Pull each line containing "right" from the data.
[Dataset excerpts — start]
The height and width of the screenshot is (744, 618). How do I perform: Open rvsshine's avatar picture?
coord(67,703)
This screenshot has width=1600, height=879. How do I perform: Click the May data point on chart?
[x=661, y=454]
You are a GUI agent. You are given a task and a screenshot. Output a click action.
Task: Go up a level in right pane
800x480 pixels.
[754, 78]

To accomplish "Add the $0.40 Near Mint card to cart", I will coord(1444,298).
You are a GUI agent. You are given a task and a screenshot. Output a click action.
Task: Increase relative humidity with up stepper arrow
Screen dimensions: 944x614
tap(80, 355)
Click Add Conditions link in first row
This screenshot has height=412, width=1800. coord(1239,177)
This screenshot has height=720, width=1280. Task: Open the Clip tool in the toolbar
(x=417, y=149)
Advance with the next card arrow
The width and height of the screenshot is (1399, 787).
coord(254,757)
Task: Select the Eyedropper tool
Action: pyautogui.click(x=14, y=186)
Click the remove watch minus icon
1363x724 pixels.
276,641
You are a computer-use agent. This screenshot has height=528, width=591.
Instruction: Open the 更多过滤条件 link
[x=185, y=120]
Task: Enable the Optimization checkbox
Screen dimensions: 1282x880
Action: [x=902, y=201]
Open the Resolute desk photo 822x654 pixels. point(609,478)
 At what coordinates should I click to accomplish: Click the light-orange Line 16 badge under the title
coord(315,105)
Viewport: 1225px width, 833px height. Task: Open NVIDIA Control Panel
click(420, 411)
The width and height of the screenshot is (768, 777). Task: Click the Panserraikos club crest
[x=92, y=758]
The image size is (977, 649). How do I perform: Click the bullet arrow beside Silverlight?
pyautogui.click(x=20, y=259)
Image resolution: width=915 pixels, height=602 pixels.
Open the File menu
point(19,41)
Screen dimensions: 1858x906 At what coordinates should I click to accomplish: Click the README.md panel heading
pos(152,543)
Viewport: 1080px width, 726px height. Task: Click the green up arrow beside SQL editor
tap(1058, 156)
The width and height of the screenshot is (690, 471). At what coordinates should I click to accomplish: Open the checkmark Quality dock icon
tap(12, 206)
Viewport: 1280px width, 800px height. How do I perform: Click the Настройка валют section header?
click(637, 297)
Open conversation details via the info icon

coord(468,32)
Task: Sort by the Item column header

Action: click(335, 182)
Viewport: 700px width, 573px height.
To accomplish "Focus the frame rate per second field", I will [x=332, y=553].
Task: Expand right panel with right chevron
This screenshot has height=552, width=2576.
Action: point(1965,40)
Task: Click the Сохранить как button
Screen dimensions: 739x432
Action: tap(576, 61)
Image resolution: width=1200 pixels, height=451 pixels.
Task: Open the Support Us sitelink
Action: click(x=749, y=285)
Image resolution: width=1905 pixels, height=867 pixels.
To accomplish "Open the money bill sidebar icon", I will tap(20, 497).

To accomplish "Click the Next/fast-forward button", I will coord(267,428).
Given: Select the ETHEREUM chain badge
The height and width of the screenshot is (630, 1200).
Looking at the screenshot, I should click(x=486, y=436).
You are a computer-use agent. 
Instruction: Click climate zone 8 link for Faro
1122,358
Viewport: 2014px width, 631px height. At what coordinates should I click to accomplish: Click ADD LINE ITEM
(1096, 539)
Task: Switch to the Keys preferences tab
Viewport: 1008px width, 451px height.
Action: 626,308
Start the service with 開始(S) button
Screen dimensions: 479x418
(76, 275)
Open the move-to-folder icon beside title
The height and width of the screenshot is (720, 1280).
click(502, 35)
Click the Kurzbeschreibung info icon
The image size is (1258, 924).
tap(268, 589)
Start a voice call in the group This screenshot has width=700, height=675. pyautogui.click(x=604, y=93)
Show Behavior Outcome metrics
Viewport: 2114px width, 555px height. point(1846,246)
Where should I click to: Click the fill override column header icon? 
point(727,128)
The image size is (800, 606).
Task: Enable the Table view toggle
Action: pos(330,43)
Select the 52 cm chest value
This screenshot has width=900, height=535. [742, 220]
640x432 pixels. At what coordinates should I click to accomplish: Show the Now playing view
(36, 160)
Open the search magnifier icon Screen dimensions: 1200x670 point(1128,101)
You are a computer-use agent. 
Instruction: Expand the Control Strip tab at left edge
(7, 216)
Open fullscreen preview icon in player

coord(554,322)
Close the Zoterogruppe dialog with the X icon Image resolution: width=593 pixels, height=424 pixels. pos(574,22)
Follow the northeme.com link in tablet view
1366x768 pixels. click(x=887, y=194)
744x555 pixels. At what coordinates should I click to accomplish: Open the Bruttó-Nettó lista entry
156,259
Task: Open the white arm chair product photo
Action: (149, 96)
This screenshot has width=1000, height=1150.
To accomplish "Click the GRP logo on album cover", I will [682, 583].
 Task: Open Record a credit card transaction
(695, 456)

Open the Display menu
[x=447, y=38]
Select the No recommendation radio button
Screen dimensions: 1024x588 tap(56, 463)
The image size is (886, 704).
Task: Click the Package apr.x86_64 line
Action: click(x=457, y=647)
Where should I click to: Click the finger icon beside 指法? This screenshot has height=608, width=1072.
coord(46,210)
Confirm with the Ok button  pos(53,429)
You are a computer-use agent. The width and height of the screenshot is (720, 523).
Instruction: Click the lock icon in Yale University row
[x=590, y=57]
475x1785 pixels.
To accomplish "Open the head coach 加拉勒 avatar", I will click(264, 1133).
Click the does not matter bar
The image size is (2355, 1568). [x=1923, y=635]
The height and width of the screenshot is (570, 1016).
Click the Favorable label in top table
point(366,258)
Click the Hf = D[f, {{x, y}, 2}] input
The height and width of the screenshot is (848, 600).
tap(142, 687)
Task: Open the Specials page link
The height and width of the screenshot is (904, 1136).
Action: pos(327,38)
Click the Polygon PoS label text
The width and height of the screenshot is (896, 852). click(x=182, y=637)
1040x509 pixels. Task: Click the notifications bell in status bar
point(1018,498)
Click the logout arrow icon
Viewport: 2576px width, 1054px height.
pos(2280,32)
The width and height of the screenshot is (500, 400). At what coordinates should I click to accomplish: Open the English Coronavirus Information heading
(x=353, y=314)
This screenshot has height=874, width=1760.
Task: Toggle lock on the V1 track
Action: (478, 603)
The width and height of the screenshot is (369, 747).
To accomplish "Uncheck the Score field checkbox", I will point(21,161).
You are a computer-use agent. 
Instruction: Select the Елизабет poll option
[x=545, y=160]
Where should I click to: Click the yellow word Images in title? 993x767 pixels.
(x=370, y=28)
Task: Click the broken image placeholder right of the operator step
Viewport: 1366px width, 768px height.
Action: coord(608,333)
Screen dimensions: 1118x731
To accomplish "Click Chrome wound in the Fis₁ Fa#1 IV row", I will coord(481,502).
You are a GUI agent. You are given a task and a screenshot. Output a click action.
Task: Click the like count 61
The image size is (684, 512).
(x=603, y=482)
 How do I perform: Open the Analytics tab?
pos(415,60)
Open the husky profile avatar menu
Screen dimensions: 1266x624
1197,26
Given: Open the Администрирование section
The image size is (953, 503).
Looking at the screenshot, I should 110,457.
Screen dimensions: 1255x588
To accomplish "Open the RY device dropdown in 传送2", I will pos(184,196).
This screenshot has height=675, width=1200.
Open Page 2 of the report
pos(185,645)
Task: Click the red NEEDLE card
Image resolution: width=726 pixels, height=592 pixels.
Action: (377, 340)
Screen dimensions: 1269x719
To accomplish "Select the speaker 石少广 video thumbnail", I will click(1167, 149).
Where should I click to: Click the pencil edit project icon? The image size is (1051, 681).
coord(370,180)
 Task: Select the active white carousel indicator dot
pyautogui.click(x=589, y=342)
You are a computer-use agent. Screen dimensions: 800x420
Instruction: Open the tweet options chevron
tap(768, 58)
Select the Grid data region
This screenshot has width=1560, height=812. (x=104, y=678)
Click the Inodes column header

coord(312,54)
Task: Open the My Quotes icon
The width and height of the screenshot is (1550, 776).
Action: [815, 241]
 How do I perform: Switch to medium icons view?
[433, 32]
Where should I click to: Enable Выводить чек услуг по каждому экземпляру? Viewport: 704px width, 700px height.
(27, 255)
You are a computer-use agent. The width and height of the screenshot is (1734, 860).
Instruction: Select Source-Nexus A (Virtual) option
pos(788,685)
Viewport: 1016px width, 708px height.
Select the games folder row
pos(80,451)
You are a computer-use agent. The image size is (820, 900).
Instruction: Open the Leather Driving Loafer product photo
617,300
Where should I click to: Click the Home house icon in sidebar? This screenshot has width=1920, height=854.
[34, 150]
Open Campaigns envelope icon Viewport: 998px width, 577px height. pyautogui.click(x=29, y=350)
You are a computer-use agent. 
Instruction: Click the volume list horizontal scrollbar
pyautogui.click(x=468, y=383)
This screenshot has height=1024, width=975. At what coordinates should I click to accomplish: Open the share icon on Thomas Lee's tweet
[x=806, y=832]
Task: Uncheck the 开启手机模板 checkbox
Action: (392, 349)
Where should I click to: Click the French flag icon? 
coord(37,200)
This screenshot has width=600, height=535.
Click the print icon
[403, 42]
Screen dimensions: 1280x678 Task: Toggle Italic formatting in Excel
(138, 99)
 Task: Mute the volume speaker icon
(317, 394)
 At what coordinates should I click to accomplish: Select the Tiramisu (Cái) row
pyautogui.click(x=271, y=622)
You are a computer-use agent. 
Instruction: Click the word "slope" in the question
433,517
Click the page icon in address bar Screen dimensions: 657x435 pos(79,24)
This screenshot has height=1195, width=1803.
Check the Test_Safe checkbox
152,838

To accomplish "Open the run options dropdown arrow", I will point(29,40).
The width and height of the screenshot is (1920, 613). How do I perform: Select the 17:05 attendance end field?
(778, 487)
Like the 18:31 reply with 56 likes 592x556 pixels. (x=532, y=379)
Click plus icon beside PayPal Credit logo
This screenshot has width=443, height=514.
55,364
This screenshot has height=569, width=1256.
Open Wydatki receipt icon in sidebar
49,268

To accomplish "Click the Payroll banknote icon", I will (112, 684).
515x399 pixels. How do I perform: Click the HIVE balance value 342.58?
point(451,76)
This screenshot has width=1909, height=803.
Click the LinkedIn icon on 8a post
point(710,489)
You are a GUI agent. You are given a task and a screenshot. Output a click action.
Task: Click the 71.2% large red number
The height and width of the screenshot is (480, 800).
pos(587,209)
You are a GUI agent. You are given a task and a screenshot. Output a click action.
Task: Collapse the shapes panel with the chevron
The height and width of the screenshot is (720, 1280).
[Dataset excerpts — finish]
(Problem solution):
Task: Go up a level in right pane
Task: Expand right panel with right chevron
Task: Click the broken image placeholder right of the operator step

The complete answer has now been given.